Les engagements de Sa Majesté Mohamed VI
Le Roi du Maroc, qui était très attendu lors de cette cérémonie, avait, quant à lui, d’abord rappelé que sa présence à cette cérémonie se veut l’expression de l’amitié du peuple du royaume du Maroc et le témoignage de son attachement à la relation singulière qui le lie à celui du Mali. Le Souverain a ensuite emboité le pas à ses paires, en rendant un vibrant hommage à tous les acteurs, notamment la Cedeao, le Tchad et la France, pour les efforts qu’ils ont déployés pour la résolution de la crise malienne. Si le Roi s’est facilité de la victoire collective sur les forces du mal et de l’organisation réussie de la présidentielle, il n’en demeure pas pour autant moins conscient de l’ampleur des défis qui attendent le Mali dans cette phase de réconciliation et de reconstruction nationales. Heureusement, notre pays peut compter sur l’assistance et la générosité royales car, à en croire Mohamed VI, le Maroc ne ménagera aucun effort pour l’accompagner dans les secteurs socio-économiques que le Mali estimera prioritaires. «Il apportera son appui aux programmes maliens de développement humain, notamment en matière de formation des cadres, d’infrastructures de base et de santé», a-t-il dit. Mieux, le Souverain chérifien a promis que son pays encouragera la communauté des affaires à s’impliquer davantage dans la promotion des échanges et des investissements entre nos deux pays, de manière à favoriser l’emploi, le transfert des compétences et des capitaux. Et Sa Majesté de prendre l’engagement que le Maroc, en vertu de sa riche tradition de coopération avec les Etats frères subsahariens, entend remplir activement sa part de responsabilité historique dans cette importante mission de reconstruction du Mali. Le rêve d’un Mali pacifié étant désormais une réalité, «le Maroc restera le partenaire fidèle et engagé de votre pays dans la nouvelle page de l’histoire malienne qui s’écrit», a conclu Sa Majesté Mohamed VI. Auparavant, il avait mis un accent particulier sur les valeurs culturelles et religieuses que partagent nos deux peuples.

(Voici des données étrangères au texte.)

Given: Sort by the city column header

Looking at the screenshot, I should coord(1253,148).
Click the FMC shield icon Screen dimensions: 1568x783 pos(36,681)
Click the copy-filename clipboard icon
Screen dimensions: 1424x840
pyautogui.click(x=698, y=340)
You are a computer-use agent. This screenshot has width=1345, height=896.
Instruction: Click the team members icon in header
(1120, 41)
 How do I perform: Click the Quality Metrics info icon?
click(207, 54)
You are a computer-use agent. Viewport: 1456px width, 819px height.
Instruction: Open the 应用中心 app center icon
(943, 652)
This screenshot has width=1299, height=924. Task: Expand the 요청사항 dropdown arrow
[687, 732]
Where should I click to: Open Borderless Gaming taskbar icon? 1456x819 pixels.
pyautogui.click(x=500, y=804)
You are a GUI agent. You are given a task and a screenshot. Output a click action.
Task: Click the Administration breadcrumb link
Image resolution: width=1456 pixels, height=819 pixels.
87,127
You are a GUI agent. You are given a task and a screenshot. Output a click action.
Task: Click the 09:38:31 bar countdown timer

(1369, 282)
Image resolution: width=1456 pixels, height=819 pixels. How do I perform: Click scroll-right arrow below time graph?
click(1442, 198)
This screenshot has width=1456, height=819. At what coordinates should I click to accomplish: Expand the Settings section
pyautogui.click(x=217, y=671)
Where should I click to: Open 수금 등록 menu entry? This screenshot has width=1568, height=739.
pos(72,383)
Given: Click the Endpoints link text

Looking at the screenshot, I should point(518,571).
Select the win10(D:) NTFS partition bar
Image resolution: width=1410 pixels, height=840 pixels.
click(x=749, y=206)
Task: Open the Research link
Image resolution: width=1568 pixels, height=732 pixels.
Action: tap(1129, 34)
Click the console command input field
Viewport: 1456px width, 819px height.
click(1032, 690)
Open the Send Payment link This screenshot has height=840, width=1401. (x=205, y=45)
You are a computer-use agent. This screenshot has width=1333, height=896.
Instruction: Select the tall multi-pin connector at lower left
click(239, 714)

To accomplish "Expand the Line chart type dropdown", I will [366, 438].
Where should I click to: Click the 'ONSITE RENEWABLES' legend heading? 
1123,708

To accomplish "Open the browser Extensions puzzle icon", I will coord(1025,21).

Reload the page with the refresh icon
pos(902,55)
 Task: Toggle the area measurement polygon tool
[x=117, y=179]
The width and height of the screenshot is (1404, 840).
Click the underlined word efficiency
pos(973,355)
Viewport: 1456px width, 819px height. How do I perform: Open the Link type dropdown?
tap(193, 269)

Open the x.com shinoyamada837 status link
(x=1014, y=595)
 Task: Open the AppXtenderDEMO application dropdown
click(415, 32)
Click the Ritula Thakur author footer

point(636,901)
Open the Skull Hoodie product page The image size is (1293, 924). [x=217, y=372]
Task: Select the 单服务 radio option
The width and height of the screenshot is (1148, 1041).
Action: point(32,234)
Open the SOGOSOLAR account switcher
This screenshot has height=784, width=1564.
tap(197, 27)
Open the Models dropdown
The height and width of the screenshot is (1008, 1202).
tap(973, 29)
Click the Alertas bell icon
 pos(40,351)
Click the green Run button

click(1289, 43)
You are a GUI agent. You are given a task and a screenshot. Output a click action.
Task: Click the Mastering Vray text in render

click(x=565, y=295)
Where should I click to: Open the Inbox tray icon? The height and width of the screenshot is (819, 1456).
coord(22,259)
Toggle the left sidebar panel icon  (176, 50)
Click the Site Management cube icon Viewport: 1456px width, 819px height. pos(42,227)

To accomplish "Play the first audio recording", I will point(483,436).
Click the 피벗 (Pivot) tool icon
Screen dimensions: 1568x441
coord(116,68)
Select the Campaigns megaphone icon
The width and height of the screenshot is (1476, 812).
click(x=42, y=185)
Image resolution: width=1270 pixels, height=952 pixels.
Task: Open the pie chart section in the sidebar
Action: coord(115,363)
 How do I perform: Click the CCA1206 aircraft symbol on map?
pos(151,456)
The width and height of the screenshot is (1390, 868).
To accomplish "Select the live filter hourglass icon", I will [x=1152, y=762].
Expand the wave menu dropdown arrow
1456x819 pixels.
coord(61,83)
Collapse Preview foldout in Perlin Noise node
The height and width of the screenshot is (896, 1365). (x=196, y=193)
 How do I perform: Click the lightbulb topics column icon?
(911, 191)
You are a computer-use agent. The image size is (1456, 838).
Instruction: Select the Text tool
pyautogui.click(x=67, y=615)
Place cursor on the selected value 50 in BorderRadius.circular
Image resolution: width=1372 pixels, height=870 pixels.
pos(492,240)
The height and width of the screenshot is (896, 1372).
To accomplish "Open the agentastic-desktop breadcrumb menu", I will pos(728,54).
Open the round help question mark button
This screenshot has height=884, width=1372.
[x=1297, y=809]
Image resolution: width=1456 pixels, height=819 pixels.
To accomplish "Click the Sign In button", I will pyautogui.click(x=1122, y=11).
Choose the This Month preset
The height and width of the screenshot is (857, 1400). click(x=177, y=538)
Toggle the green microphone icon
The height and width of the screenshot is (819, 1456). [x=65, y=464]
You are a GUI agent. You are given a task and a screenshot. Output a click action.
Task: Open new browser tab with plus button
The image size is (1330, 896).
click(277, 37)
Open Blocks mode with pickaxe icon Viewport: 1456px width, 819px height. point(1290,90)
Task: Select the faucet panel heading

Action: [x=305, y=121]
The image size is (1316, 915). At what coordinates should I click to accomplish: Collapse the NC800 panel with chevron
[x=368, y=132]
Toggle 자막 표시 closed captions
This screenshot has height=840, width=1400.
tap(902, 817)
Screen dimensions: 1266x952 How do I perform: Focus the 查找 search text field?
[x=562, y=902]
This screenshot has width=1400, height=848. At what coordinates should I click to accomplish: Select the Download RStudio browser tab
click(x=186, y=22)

Le Mali comme seul agenda d’IBK
Dans un discours laborieux, ponctué de quelques notes d’histoire, Ibrahim Boubacar Keita a, au nom du peuple du Mali ainsi qu’en son nom propre, rendu un hommage mérité à Sa Majesté Mohamed VI. Il a surtout magnifié la participation du Roi du Maroc à son début de mandat, «cinquante ans après que celui qui a incarné au plus haut point la dignité et l’honneur du Mali eut reçu votre très auguste et très vénéré feu Sa Majesté Hassan II». Cela, de l’avis d’IBK, est un signe incontestable d’estime et d’amitié. Après avoir longuement remercié tous ceux qui, de près ou de loin, ont contribué au dénouement de la crise malienne, le président malien a réaffirmé son engagement à travailler à l’avènement d’un Mali digne, fort de ses valeurs et de ses ressources. Pour y parvenir, il entend mettre en place des institutions fortes, restaurer une justice saine, rétablir l’autorité de l’Etat. Mieux, IBK n’a pas caché sa détermination à lutter contre la corruption et doter notre pays d’une armée forte, entre autres. Tout ceci devra se faire dans un Mali réconcilié, qu’il réaffirme sa volonté de mettre au dessus de tout. Cette cérémonie qui intervient 15 jours après qu’IBK ait prêté serment devant la Cour suprême a pris fin par le défilé des troupes de la Minusma, du Tchad, de la force Serval, de la Mission européenne de formation et des forces armées maliennes.